Ik heb op vier verschillende plekken geschaatst op natuurijs. De ene plek nog mooier dan de andere plek. Zondagochtend stond ik om 08.00 uur op de Mooie Nel bij Spaarnwoude. Het ijs was pikzwart en spekglad en werkte als een enorme spiegel op de roze ochtendlucht. Het was magisch. Slechts een paar fanatieke schaatsers waren op het ijs. Het geluid van het krakende natuurijs bracht mijn hart in vervoering zoals in het oude normaal een clubnacht gevuld met techno dat kon doen. Oké, dit was nog mooier, want de ervaring was puur natuur: zonder alcohol of drugs.

En over alcohol en drugs gesproken, waar een clubnacht normaal de plek was voor een gemeenschappelijke ervaring onder invloed, worden deze verdovende middelen nu voornamelijk in isolatie gebruikt om aan het nieuwe normaal te ontsnappen. ‘Met een pilletje of een snuifje lijkt de lockdown net iets minder erg’ kopte het Parool op 12 februari. En alhoewel er nog geen harde cijfers zijn over harddrugsgebruik in coronatijd, lijkt het gebruik onder 1/3 van de gebruikers toegenomen te zijn tijdens de lockdown. Is dat om te ontsnappen aan de werkelijkheid? Een poging te verdoven, te vergeten of juist te leven?

Ik trek “Dry January” in ieder geval nog even door. Dit weekend markeerde dag 44 en 45 van mijn soberheid. Ik prijs me gelukkig dat ik de afgelopen periode geen katers meer heb gehad waardoor bestaan alleen al onmogelijk lijkt. Maar echt levend heb ik me ook niet gevoeld. Het voelt meer alsof mijn leven in een soort slaapstand verkeert. Want ja, de lockdown. En precies daar bracht het afgelopen weekend verandering in.

Ik voelde me opgewonden. Ik genoot van de koude wind op mijn gezicht. De zon en warme chocomelk om mee op te warmen. Er was gezelligheid, interactie met vreemden en vrolijkheid. En daar kwam opeens gekkigheid om de hoek: quads en crossmotoren scheurden over het ijs. Ik voelde spanning want ‘oh nee, we zakken er toch niet opeens doorheen?’ en natuurlijk was daar ook het resultaat van de eerste keer schaatsen op Noren: blaren op de hielen en pijnlijke enkels. Maar ’s avonds voelde ik me moe en voldaan. Alles vergat ik voor even. Ik voelde me weer levend.

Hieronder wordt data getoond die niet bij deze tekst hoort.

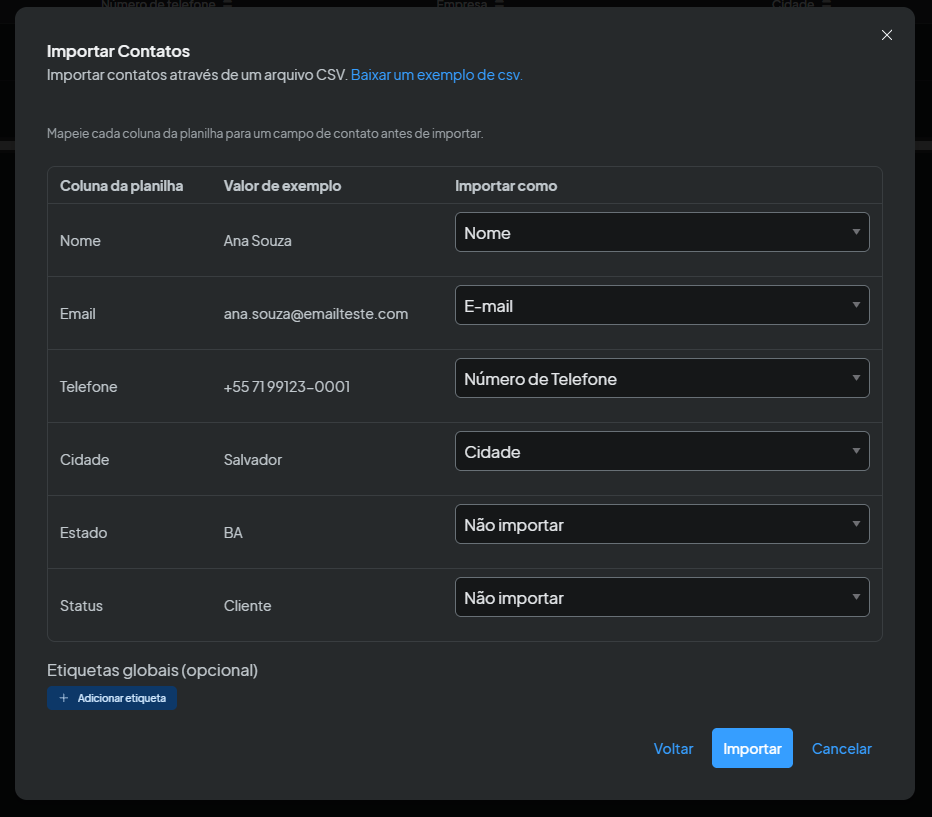Viewport: 932px width, 817px height.
Task: Click the ana.souza@emailteste.com example value
Action: [316, 314]
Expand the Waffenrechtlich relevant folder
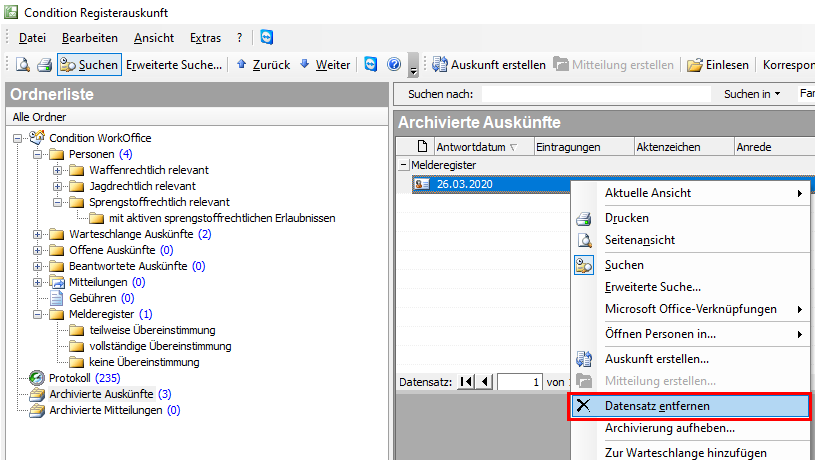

En ik was niet alleen, getuige de vele plaatjes en verhalen op social media. Het leek wel of iedereen dit weekend op schaatsen stond. En dat brengt me bij een ander wijdverspreid fenomeen op social media. Het zwemmen in koud water. Er gaat geen dag voorbij dat ik niet iemand een plons zie maken in een meer of een gracht. De trend gezet door onze eigen Iceman en inmiddels wereldberoemde Wim Hof.

En ja, het geeft je immuunsysteem een boost en dat is niet verkeerd ten tijde van een pandemie. Maar dat is zeker niet de enige reden waarom dit juist nu een trend is. Jezelf in ijskoud water gooien is misschien ook wel een wanhopige poging iets te voelen in deze tijd. En ik kan deze trend alleen maar toejuichen. Het geeft een kick, maar is vele malen gezonder dan drank of drugs.

Ik moet toegeven dat ik me verdrietig voel dat het weekend waarin niet alleen het water, maar ook alle zorgen voor even bevroren. Geef mij maar ieder weekend gevuld met ijspret. Maar dat zit er voorlopig niet meer in. Het smelt. Maar nu rest de vraag: verruil ik dit weekend mijn schaatsen voor mijn badpak en durf ik de ijskoude sprong te wagen?